A repetitive series of images
The uniqueness of the work of art is identical to its intertwining in the traditional context. This tradition, of course, has a wholly vivid and interchangeable quality.
*Walter Benjamin
Beginning with a quote from Walter Benjamin, who makes an important reference to the uniqueness of the works, this text also underlines an important transmission about Mert Ege Köse's sculptures. Moving beyond the production of classical and static artworks, moreover, sculpture, Köse's researcher identity, which carries the line he learned at school to the abstract, touches the uniqueness of the work and the subject, and reveals his experimental and alternative production spirit in a striking way.
Mert Ege Köse's works are traced in the axis of the bright reflections of aluminum in a distinct dynamism between coincidence and routine. Using materials such as metal, aluminum, brass and sometimes copper in his works, Köse conveys his plastic works through abstract sculptures. In his exhibition at PG Art Gallery, he presents the viewer with the regular and random, rhythmically curved structural variations of aluminum sculptures in a natural flow.
In Köse's works, the reflective surface of the aluminum material like an optical mirror, the easily malleable alloy of the material and the in-depth research between its smooth states are manifested in the works. In addition to the natural, smooth and sometimes routine flow of colorless and naturalistic aluminum used in the sculptures, in some of the works, colorful, curved and, in Köse's own words, "cheerful" pieces of aluminum create a contrast with harmony. While natural aluminum creates a cold and leaden dullness, colorful and repetitive pieces of aluminum in distinct rhythms point to the variable nature of plastic production and its bright and allegorical approaches. The sculptures offer indications of Köse's orientations between coincidence and plan, or didacticism and ambiguity. The easy bendability of aluminum in its physiological conditions and its form that can take shape quickly transform the materials into an integrated form by welding them together.

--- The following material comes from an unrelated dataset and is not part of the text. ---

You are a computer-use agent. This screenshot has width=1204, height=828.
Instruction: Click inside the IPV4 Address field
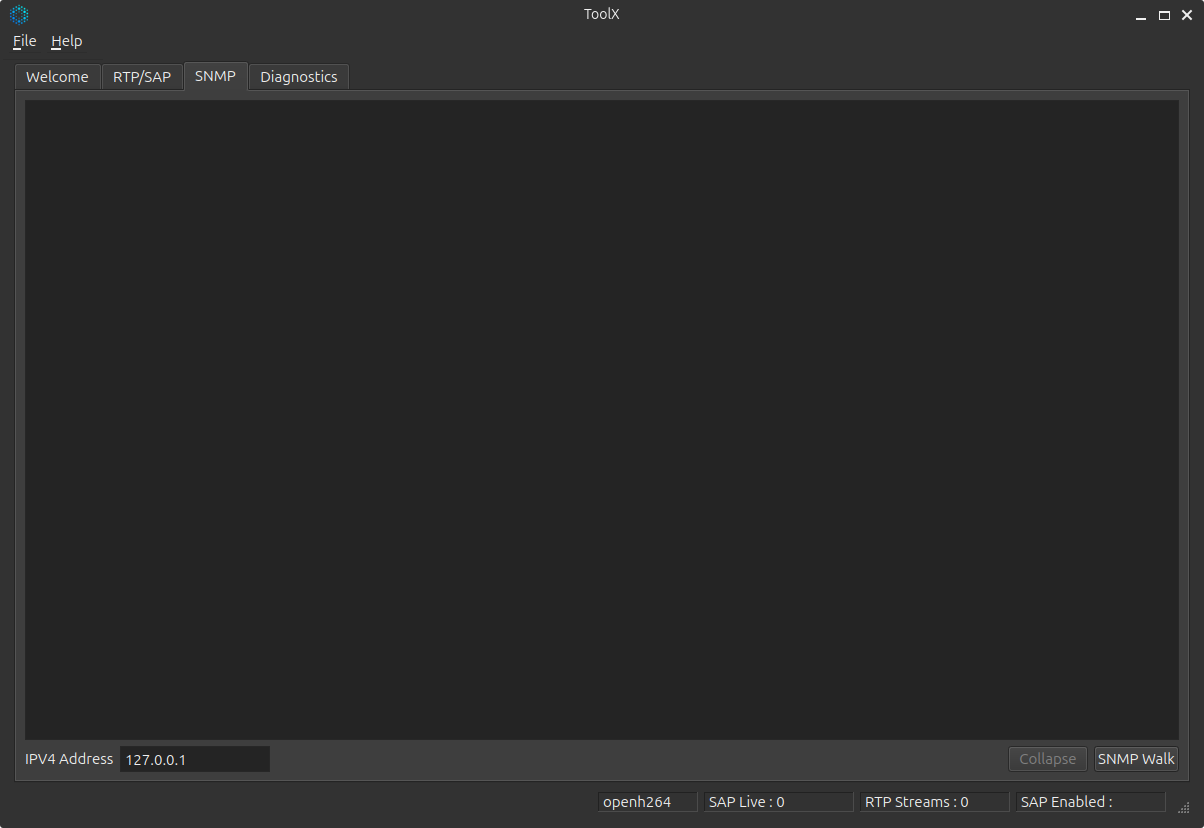pyautogui.click(x=194, y=759)
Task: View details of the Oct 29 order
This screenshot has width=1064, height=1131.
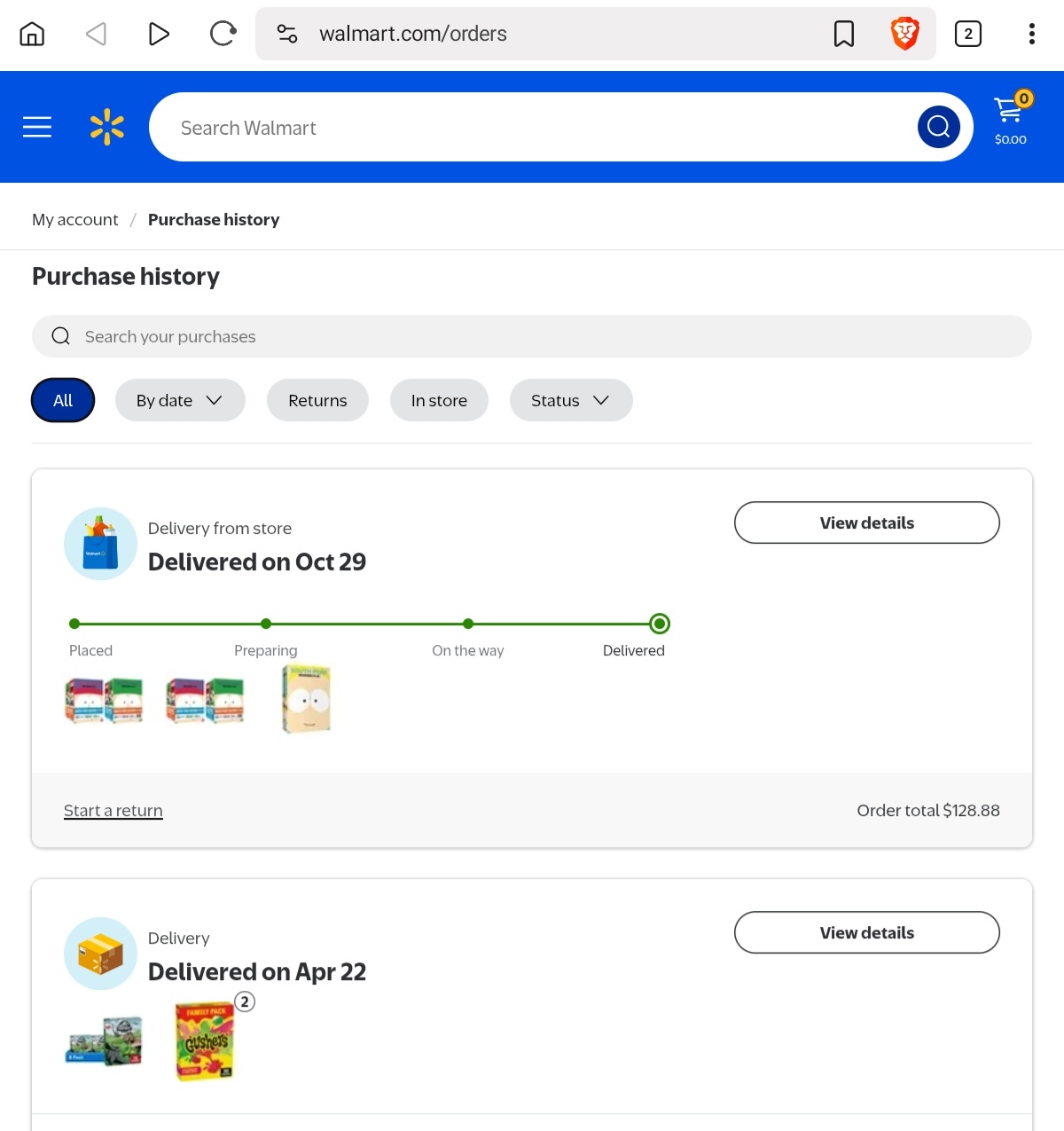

Working with a specific semi-open composition, the abstract sculptures are meticulously constructed layer by layer and created in a delicate flow based on information, spirituality and nature within the framework of topics such as science - art, life - world. The sculpture art and production, material researches, conceptual orientations and the scientific, meditative and performative approach in Köse's artistic louvre, which he learned in Meriç Hızal's workshop, are reflected in his works with great enthusiasm. While the obvious oval and angular forms observed in the sculptures are observed in an unlimited acceleration, at the same time, each form emerges as a product of a limited, planned and organized strategy. Köse's sculptures, which he constructs with a systematic working discipline and a mix of creativity, present a clear order in the relationship between the part and the whole, and as we go from the general to the specific, each piece turns into a reflection of disorder in order within its own aura.
The works do not refer didactically and objectively to a particular expression, thought or situation within today's understanding of art, but they carry distorted, hidden references from the dusty corridors of art history to this time, to all the evolutionary and communicative processes that the world, nature and humanity have undergone. Refraining from presenting a sharp implication, Köse opens a door to abstract, blurred and individualized narratives on the axis of the feeling of producing eternal values about the world. Köse's sculptures invite the viewer It takes us into its own abstract universe, imprisons us, takes us on a journey through repetitive rows of aluminum, and unifies us between the sculptures and layers of subjective stories. No matter how objective and at the center of a narrative about the artist, the work creates a new content for each viewer and its meaning changes with each view, as stated after Postmodernism. Although the aura of the work abstractly conveys the everyday and contemporary narrative on a social scale, the feeling that will awaken in the viewer is synthesized as a new and experimental, moreover subjective, personal narrative. The dialog Köse establishes with his productions is observed in an alternative and linear balance with the viewer's individual understanding, sensation and transmission in today's art. The sculptures, with their sharp parts and smooth surfaces, create minimal actions and give birth to millions of variable possibilities.
Ultimately, Mert Ege Köse's aluminum sculptures, as a touchstone from the past to the present, refer to a slick, delicate surface perception, a cyclical search for rhythm, motion within order, an implicit wave of dynamism, and random, variable, precise and specific worldly narratives with a unique plastic aesthetic quest. The works hover on the margins of a social transmission and create a collision of action with the exoticist, drawing the boundlessness of an amorphous, abstract-geometric, ironic world.